* _What the task requires_: Convert the stretch of records from the line containing "Select Interrupt Moderation" through the end of the records into a numbered list, leaving out blank lines.

· · · ·

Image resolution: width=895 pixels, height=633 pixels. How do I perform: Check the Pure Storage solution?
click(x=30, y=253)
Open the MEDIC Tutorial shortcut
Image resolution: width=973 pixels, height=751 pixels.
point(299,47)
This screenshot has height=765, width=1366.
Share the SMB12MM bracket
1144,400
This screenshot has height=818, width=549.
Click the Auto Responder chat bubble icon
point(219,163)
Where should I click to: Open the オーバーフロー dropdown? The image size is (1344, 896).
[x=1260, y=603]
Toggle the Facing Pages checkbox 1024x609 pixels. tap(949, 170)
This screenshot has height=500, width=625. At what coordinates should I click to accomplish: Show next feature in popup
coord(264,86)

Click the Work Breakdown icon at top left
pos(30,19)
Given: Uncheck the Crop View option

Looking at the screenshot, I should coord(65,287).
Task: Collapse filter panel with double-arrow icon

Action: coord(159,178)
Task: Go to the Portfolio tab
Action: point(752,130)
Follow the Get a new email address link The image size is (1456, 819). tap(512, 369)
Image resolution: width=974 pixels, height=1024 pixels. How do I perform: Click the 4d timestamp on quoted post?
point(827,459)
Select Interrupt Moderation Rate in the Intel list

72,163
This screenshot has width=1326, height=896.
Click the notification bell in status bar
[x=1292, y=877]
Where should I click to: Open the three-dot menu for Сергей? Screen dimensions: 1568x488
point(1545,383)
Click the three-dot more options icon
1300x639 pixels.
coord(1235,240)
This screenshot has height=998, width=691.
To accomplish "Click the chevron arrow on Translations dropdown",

· · · ·

* _Response to this exercise_:
1. Select Interrupt Moderation Rate in the Intel list
2. 72,163
3. This screenshot has width=1326, height=896.
4. Click the notification bell in status bar
5. [x=1292, y=877]
6. Where should I click to: Open the three-dot menu for Сергей? Screen dimensions: 1568x488
7. point(1545,383)
8. Click the three-dot more options icon
9. 1300x639 pixels.
10. coord(1235,240)
11. This screenshot has height=998, width=691.
12. To accomplish "Click the chevron arrow on Translations dropdown",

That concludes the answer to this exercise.